Musculoskeletal conditions are treated based on specific diagnosis. The goal of the treatment is to preserve function or minimize pain. Non-steroidal anti-inflammatory drugs, analgesics and local icing are interventions for treating musculoskeletal conditions. Contracture is treated by relieving spasticity with injection or oral medications, and applying serial casting or dynamic splinting. Superficial heat or ultrasound is a part of the stretching program. Visual and hearing problems are addressed by appropriate specialists.
A multidisciplinary approach to rehabilitation helps patients regain function. Physical therapy, occupational therapy and speech-language pathology are a part of the rehabilitation process. Strength training to improve gait is an important component of physical therapy. Strengthening exercises help improve strength, walking speed and motor activity. Strength training could also improve crouched gait and the perception of body image.
The age and individual factors influence therapy. The frequency and duration of physical therapy depends on the child’s needs.

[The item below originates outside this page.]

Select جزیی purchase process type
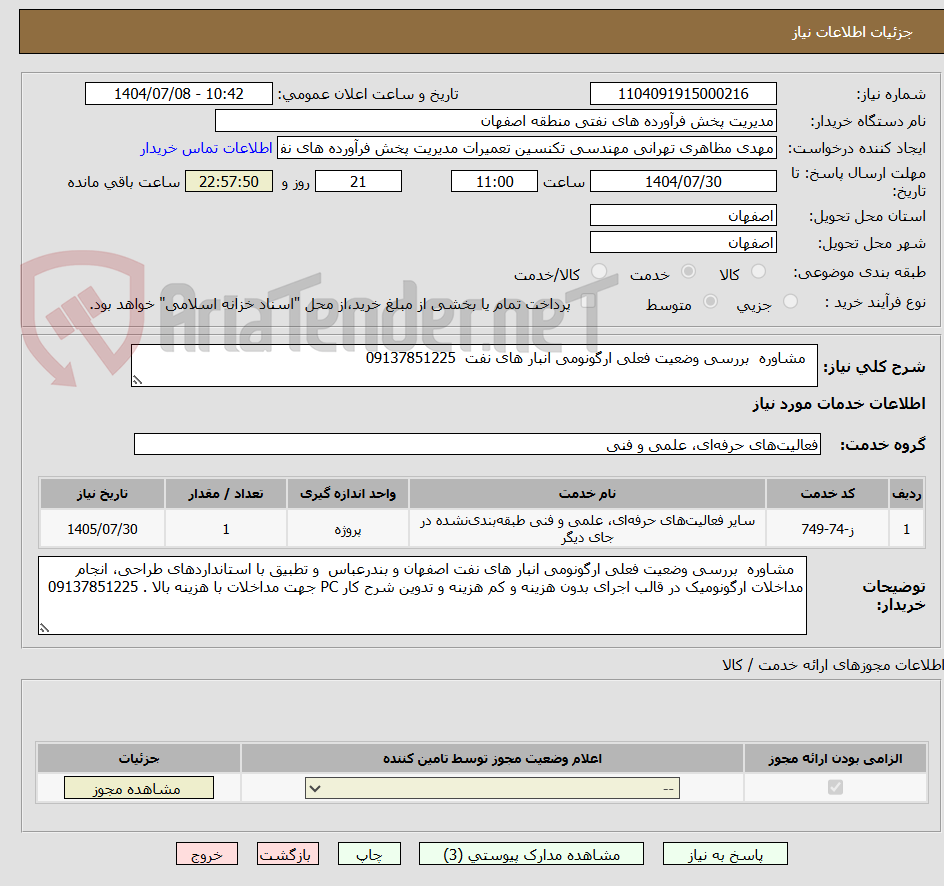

Physical therapy can be availed on an outpatient or inpatient basis, or at school. Soft tissue tightness can be treated by passive stretching. Passive stretching can be done by the patient, therapist or by external devices such as casts, splints or a tilt table. The tone can be relaxed by superficial and deep heating, which may also result in permanent elongation of the musculotendinous unit.

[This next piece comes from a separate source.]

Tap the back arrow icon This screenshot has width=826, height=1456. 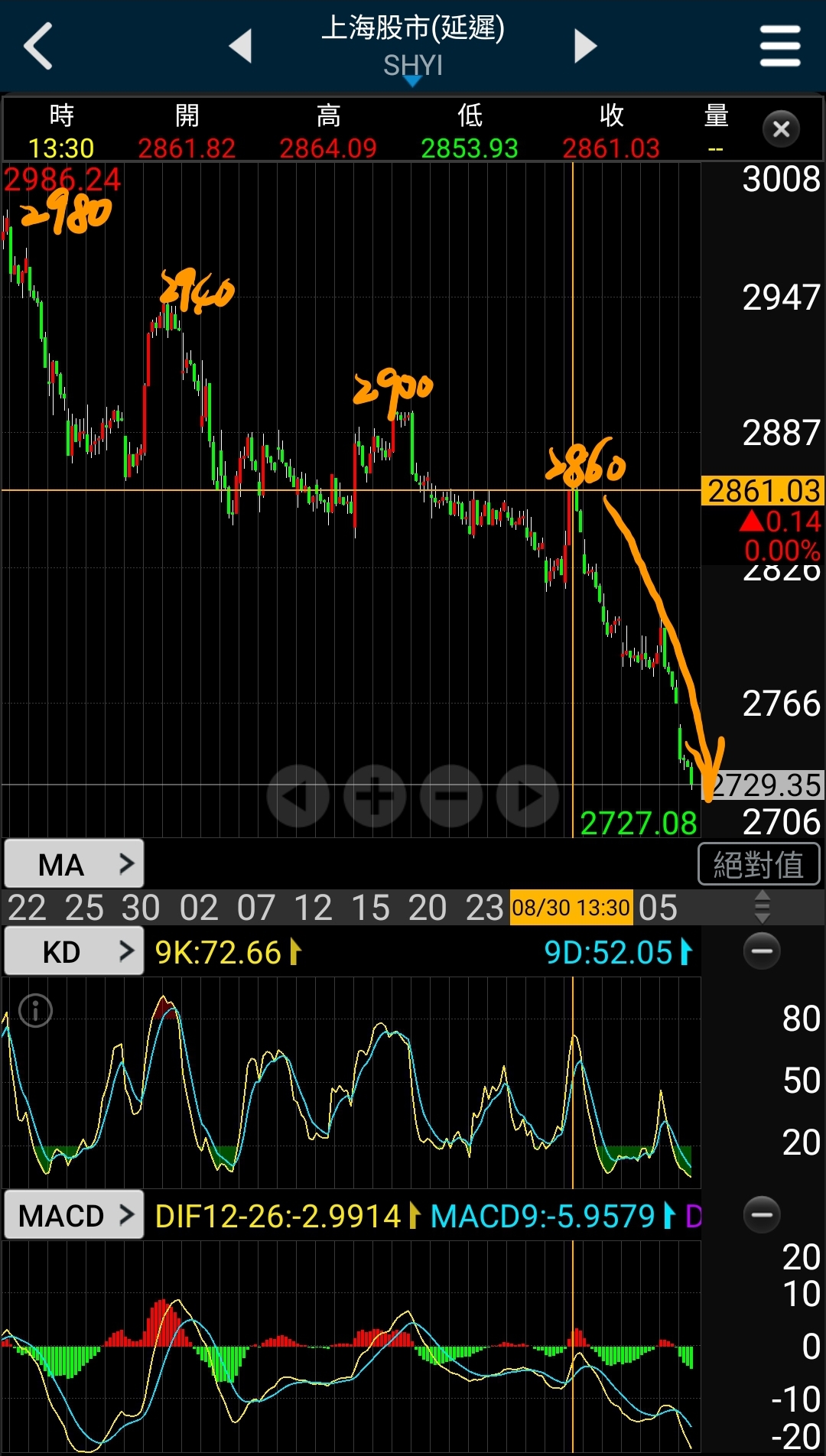38,46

Bracing is suitable for some patients. Biomechanical limitations and joint alignment can be addressed by lower extremity orthotics. Occupational therapy can help with daily living activities such as grooming, dressing or holding objects. The home environment should be designed to be less restrictive and safe, and assistive devices should be selected in consultation with physical and occupational therapists. Powered mobility such as walkers and wheelchairs allow mobility in the community.
Communication can be improved by speech-language pathologists and augmentative equipment. Other nonconventional adjunctive therapy such as horseback riding therapy can also be considered. Co-contraction, joint stability, weight shift, postural and equilibrium response, dynamic postural stabilization and pelvic movement can be improved by therapy. Constraint-induced movement therapy can improve upper extremity functional movement.
Procedures can help manage pain and spasticity, and improve contractures. Joint and soft tissue injections can help manage pain and function. Phenol blocks and botulinum injection can help manage spasticity and improve contractures. Patients with osteoarthritis may undergo surgery, and arthroplasty could be beneficial. A neurosurgeon should be consulted in case of spinal stenosis. An orthopaedic surgeon should be consulted for surgical lengthening for conditions such as hip subluxation and spastic ankle equines deformity. Other surgical procedures include joint fusions and tendon transfers.
References:
Frontera, W. & Silver, J. & Rizzo, T. (2008). Essentials of Physical Medicine and Rehabilitation. Elsevier Health Sciences. Philadelphia.